Supply-chain / legal

A root LICENSE carrying the commercial/evaluation terms; a generated THIRD-PARTY-NOTICES.md (Permissive / Weak-copyleft / Copyleft / Unknown buckets); and a CI license-compliance gate that fails the build on copyleft (GPL/AGPL/SSPL) or any unclassified third-party dependency, scoped to external deps only. Container images now stamp org.opencontainers.image.licenses=LicenseRef-PulpEngine-Commercial.

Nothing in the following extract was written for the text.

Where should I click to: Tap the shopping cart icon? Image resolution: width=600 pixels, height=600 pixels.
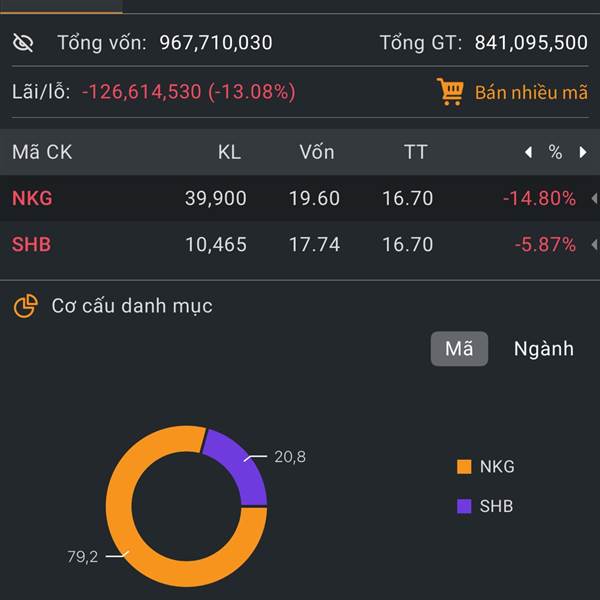[450, 92]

Test & evidence hardening (Phase 8)

• Branch-aware coverage of the editor’s tree-utils immutable tree ops (40 cases), including the transplantNode ancestor guard.
• A SQL Server ↔ Prisma schema-parity guard (25 cases) that builds the effective SQL schema across migrations (CREATE + ALTER in order) and asserts column/NOT-NULL/unique/FK-onDelete parity against the canonical Prisma schema — drift surfaces at build time instead of at runtime for SQL Server customers.
• The previously-parked plugin-storage-activation test un-parked and made deterministic.
• The SQL Server v8-coverage exclusion formalized as by-design (gated behaviorally by the real-mssql CI job + the new parity test); the API coverage floor held at 73/63, which the CI-measured 73.66/64.01 confirms with safe margin.

Verification

Local pre-tag verification on the release commit:

• check-version.mjs (in the pre-tag-release-head mode CI uses, PULPENGINE_ALLOW_UNTAGGED_RELEASE_HEAD=1) — all seven manifests aligned at 0.79.0, with the [0.79.0] CHANGELOG section + link and this release note present. The plain off-tag invocation intentionally requires an [Unreleased] top section; the strict tagged-path check runs at tag time.
• pnpm typecheck — 46/46.
• pnpm lint — 22/22.
• Full CI on the constituent merges was green on main, including the Linux ci/Test, Linux test-file-mode, CI — Windows, Docker build + smoke, test-sqlserver, and both e2e jobs. Two CI flakes surfaced post-merge and were fixed: the PreviewPanel async-capability render race (synchronous getByRole → async findByRole) and the plugin-storage /health/ready renderer-warmup coupling (assert the plugin-owned check, not the aggregate 200).

Known residuals

• SDK trusted-publisher registration is still pending on npm and PyPI. No @pulp-engine SDK has yet published to a public registry; the publish workflows now fail loudly at the registry-auth step (the earlier silent-masking behavior was fixed). This is a one-time operator-side configuration on npmjs.org and pypi.org — code is fine, and publication can be dispatched retroactively against an existing tag once the trusted publishers are registered. The in-repo SDK caveats remain in place until a registry lookup confirms the packages are live.
• HA nightly Check 7 (single-replica outage failover) measures availability below its 99% threshold during the replica’s own restart — a mis-calibrated bar for a single-replica topology rather than an API/failover regression. Tracked separately from the per-commit CI gate.